TASK STATEMENT: Look through the data below for the line with "Share (125, 1876)" and the line with "Subscribe (126, 2420)", then output those two and all lines in between, exactly as written.

[Collected data]

════════════════

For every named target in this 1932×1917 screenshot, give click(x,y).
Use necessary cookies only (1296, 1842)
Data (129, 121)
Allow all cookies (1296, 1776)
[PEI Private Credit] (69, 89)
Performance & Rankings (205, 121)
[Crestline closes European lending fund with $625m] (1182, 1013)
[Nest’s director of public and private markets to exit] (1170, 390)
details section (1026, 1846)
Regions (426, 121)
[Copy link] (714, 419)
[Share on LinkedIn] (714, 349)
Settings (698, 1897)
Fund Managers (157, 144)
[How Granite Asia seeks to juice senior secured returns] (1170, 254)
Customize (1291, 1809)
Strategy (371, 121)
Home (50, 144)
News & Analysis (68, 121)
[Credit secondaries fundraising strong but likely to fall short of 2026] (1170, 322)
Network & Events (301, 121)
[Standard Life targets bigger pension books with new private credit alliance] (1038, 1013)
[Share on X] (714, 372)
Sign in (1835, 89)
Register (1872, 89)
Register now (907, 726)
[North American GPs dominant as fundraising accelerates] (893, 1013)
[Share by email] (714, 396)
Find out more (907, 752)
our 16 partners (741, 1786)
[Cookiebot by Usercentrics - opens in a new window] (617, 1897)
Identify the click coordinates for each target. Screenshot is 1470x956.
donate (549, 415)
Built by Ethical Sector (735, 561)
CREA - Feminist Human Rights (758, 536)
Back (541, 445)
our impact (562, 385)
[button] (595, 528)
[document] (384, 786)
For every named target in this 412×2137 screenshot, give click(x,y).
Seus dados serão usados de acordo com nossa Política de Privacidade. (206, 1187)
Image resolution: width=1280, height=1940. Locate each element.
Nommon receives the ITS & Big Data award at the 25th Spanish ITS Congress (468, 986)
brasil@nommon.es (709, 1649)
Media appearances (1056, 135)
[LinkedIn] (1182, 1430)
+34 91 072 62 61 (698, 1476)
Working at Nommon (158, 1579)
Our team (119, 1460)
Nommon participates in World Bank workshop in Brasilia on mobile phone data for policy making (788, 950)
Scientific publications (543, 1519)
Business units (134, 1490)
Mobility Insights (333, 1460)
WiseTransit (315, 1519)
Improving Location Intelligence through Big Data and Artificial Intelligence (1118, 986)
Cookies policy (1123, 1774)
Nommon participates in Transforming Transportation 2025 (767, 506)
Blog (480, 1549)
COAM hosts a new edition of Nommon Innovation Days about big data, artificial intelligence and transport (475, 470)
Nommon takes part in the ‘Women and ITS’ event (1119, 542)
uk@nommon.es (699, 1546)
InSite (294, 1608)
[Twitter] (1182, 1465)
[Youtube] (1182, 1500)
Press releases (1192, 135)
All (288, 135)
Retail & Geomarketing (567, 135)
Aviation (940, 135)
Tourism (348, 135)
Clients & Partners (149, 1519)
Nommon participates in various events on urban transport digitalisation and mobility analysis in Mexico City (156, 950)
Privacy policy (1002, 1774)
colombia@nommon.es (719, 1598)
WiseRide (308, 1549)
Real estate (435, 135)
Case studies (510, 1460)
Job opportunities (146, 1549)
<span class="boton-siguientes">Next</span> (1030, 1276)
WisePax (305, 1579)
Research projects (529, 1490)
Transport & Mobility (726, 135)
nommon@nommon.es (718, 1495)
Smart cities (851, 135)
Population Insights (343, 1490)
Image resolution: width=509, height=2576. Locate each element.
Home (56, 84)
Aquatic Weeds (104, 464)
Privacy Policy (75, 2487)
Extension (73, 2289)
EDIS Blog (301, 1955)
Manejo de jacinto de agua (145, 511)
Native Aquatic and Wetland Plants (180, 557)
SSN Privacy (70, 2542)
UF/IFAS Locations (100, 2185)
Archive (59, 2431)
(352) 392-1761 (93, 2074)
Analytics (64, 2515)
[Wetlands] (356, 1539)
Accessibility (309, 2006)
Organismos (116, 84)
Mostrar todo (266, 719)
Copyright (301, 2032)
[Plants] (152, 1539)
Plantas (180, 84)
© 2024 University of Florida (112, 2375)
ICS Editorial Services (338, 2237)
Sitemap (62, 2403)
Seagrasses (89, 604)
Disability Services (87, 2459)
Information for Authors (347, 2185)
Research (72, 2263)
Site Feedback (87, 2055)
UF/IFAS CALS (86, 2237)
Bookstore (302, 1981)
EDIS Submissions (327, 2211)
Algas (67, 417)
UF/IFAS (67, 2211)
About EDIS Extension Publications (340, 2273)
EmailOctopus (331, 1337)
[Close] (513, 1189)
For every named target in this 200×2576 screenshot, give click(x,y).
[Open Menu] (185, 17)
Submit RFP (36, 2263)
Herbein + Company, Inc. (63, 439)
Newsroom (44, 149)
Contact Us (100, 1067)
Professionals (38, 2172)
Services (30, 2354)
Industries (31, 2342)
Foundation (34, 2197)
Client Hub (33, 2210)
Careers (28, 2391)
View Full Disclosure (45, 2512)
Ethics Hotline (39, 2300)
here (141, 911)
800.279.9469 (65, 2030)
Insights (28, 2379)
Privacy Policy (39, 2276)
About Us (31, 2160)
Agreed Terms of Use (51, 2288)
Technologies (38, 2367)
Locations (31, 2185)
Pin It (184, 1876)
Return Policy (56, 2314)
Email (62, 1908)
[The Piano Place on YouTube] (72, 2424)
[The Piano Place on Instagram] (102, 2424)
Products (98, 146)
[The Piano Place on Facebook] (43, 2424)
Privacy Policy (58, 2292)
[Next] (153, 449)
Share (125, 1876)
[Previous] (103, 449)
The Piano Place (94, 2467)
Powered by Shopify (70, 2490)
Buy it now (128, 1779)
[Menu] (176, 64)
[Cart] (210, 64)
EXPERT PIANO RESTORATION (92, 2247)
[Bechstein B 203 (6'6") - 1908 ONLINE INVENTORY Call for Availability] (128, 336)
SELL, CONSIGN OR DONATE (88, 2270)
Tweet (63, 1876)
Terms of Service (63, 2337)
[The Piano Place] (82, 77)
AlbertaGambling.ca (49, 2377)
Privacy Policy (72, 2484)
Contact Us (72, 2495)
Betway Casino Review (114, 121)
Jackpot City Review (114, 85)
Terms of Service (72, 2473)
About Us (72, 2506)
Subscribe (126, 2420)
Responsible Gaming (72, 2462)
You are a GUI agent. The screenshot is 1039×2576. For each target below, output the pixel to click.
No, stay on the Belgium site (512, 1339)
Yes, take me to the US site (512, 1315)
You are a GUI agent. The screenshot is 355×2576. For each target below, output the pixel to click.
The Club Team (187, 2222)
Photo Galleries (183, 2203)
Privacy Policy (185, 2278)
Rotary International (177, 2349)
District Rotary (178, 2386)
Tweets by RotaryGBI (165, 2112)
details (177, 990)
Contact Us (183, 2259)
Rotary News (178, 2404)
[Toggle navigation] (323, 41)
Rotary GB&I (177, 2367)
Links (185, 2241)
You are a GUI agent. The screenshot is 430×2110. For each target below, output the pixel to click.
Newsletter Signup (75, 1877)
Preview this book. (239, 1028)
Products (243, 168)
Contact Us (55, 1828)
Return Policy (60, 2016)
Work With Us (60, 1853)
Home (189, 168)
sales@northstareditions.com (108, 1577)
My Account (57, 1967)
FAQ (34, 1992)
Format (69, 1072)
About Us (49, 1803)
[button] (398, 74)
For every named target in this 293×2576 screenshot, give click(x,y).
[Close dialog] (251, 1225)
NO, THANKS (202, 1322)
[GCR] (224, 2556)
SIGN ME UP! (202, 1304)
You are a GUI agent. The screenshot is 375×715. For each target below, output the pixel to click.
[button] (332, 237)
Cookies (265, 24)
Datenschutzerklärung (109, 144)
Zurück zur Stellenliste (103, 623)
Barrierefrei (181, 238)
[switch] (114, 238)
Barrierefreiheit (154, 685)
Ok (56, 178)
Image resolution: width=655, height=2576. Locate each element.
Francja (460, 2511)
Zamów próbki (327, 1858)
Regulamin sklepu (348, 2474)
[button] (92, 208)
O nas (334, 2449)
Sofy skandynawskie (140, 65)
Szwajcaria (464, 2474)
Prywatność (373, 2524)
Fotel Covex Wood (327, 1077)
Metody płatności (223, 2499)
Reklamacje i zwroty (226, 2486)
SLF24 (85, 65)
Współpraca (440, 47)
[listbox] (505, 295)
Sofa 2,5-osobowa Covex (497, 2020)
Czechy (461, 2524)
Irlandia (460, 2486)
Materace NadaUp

════════════════

EXPECTED ANSWER:
Share (125, 1876)
[Previous] (103, 449)
The Piano Place (94, 2467)
Powered by Shopify (70, 2490)
Buy it now (128, 1779)
[Menu] (176, 64)
[Cart] (210, 64)
EXPERT PIANO RESTORATION (92, 2247)
[Bechstein B 203 (6'6") - 1908 ONLINE INVENTORY Call for Availability] (128, 336)
SELL, CONSIGN OR DONATE (88, 2270)
Tweet (63, 1876)
Terms of Service (63, 2337)
[The Piano Place] (82, 77)
AlbertaGambling.ca (49, 2377)
Privacy Policy (72, 2484)
Contact Us (72, 2495)
Betway Casino Review (114, 121)
Jackpot City Review (114, 85)
Terms of Service (72, 2473)
About Us (72, 2506)
Subscribe (126, 2420)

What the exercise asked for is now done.